*EXERCISE PROMPT*
Each entry has to be set down again with no alteration.

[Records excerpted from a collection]

□ □ □

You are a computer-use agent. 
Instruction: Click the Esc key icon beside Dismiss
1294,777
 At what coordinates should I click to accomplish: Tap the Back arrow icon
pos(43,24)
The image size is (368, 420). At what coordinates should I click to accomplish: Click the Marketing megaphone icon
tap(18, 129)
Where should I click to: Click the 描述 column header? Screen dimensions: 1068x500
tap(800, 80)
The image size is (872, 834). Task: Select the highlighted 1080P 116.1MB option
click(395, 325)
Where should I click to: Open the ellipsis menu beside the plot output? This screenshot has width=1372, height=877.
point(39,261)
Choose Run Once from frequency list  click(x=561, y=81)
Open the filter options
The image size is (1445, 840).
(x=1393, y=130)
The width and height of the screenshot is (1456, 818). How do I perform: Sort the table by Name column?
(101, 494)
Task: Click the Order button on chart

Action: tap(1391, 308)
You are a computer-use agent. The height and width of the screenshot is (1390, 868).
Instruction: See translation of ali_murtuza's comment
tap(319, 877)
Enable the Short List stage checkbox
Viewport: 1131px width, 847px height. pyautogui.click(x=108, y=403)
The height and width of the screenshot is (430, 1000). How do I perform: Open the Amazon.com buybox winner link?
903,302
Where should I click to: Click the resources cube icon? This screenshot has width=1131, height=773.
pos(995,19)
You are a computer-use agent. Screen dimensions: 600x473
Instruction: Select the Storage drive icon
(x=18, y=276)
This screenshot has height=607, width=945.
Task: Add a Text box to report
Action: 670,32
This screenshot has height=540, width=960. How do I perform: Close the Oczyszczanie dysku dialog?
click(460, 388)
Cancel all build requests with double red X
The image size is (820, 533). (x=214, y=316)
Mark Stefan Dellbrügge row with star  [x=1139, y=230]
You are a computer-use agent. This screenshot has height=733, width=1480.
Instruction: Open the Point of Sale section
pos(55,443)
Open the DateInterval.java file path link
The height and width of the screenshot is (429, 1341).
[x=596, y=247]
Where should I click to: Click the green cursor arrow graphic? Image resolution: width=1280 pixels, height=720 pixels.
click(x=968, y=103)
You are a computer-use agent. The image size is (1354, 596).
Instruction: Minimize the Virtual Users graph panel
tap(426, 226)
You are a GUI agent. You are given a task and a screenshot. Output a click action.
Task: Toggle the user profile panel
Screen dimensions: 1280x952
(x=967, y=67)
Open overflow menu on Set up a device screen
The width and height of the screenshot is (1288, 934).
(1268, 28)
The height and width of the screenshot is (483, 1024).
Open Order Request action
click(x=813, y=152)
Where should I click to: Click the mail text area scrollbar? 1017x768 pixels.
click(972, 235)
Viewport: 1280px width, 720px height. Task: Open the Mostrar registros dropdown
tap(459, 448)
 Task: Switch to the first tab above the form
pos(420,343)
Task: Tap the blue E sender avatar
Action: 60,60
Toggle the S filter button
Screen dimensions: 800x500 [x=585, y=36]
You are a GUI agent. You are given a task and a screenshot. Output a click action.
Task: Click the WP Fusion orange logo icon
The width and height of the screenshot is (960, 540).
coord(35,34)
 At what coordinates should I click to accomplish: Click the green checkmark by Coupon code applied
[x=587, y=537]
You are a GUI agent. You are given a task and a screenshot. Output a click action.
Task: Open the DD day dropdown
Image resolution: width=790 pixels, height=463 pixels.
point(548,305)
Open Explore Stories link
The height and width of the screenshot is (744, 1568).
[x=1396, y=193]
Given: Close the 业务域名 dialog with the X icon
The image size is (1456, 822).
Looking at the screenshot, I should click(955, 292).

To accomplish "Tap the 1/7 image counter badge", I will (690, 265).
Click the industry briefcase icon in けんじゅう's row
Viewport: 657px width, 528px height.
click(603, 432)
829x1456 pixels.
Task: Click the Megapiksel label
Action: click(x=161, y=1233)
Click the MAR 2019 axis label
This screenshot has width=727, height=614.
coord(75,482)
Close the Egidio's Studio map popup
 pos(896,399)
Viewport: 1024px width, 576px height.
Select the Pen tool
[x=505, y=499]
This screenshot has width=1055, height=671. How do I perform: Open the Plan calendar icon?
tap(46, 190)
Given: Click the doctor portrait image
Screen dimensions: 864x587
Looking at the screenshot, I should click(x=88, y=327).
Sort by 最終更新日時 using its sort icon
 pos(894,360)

□ □ □

*RESULT FOR THIS TASK*
You are a computer-use agent. 
Instruction: Click the Esc key icon beside Dismiss
1294,777
 At what coordinates should I click to accomplish: Tap the Back arrow icon
pos(43,24)
The image size is (368, 420). At what coordinates should I click to accomplish: Click the Marketing megaphone icon
tap(18, 129)
Where should I click to: Click the 描述 column header? Screen dimensions: 1068x500
tap(800, 80)
The image size is (872, 834). Task: Select the highlighted 1080P 116.1MB option
click(395, 325)
Where should I click to: Open the ellipsis menu beside the plot output? This screenshot has width=1372, height=877.
point(39,261)
Choose Run Once from frequency list  click(x=561, y=81)
Open the filter options
The image size is (1445, 840).
(x=1393, y=130)
The width and height of the screenshot is (1456, 818). How do I perform: Sort the table by Name column?
(101, 494)
Task: Click the Order button on chart

Action: tap(1391, 308)
You are a computer-use agent. The height and width of the screenshot is (1390, 868).
Instruction: See translation of ali_murtuza's comment
tap(319, 877)
Enable the Short List stage checkbox
Viewport: 1131px width, 847px height. pyautogui.click(x=108, y=403)
The height and width of the screenshot is (430, 1000). How do I perform: Open the Amazon.com buybox winner link?
903,302
Where should I click to: Click the resources cube icon? This screenshot has width=1131, height=773.
pos(995,19)
You are a computer-use agent. Screen dimensions: 600x473
Instruction: Select the Storage drive icon
(x=18, y=276)
This screenshot has height=607, width=945.
Task: Add a Text box to report
Action: 670,32
This screenshot has height=540, width=960. How do I perform: Close the Oczyszczanie dysku dialog?
click(460, 388)
Cancel all build requests with double red X
The image size is (820, 533). (x=214, y=316)
Mark Stefan Dellbrügge row with star  [x=1139, y=230]
You are a computer-use agent. This screenshot has height=733, width=1480.
Instruction: Open the Point of Sale section
pos(55,443)
Open the DateInterval.java file path link
The height and width of the screenshot is (429, 1341).
[x=596, y=247]
Where should I click to: Click the green cursor arrow graphic? Image resolution: width=1280 pixels, height=720 pixels.
click(x=968, y=103)
You are a computer-use agent. The image size is (1354, 596).
Instruction: Minimize the Virtual Users graph panel
tap(426, 226)
You are a GUI agent. You are given a task and a screenshot. Output a click action.
Task: Toggle the user profile panel
Screen dimensions: 1280x952
(x=967, y=67)
Open overflow menu on Set up a device screen
The width and height of the screenshot is (1288, 934).
(1268, 28)
The height and width of the screenshot is (483, 1024).
Open Order Request action
click(x=813, y=152)
Where should I click to: Click the mail text area scrollbar? 1017x768 pixels.
click(972, 235)
Viewport: 1280px width, 720px height. Task: Open the Mostrar registros dropdown
tap(459, 448)
 Task: Switch to the first tab above the form
pos(420,343)
Task: Tap the blue E sender avatar
Action: 60,60
Toggle the S filter button
Screen dimensions: 800x500 [x=585, y=36]
You are a GUI agent. You are given a task and a screenshot. Output a click action.
Task: Click the WP Fusion orange logo icon
The width and height of the screenshot is (960, 540).
coord(35,34)
 At what coordinates should I click to accomplish: Click the green checkmark by Coupon code applied
[x=587, y=537]
You are a GUI agent. You are given a task and a screenshot. Output a click action.
Task: Open the DD day dropdown
Image resolution: width=790 pixels, height=463 pixels.
point(548,305)
Open Explore Stories link
The height and width of the screenshot is (744, 1568).
[x=1396, y=193]
Given: Close the 业务域名 dialog with the X icon
The image size is (1456, 822).
Looking at the screenshot, I should click(955, 292).

To accomplish "Tap the 1/7 image counter badge", I will (690, 265).
Click the industry briefcase icon in けんじゅう's row
Viewport: 657px width, 528px height.
click(603, 432)
829x1456 pixels.
Task: Click the Megapiksel label
Action: click(x=161, y=1233)
Click the MAR 2019 axis label
This screenshot has width=727, height=614.
coord(75,482)
Close the Egidio's Studio map popup
 pos(896,399)
Viewport: 1024px width, 576px height.
Select the Pen tool
[x=505, y=499]
This screenshot has width=1055, height=671. How do I perform: Open the Plan calendar icon?
tap(46, 190)
Given: Click the doctor portrait image
Screen dimensions: 864x587
Looking at the screenshot, I should click(x=88, y=327).
Sort by 最終更新日時 using its sort icon
 pos(894,360)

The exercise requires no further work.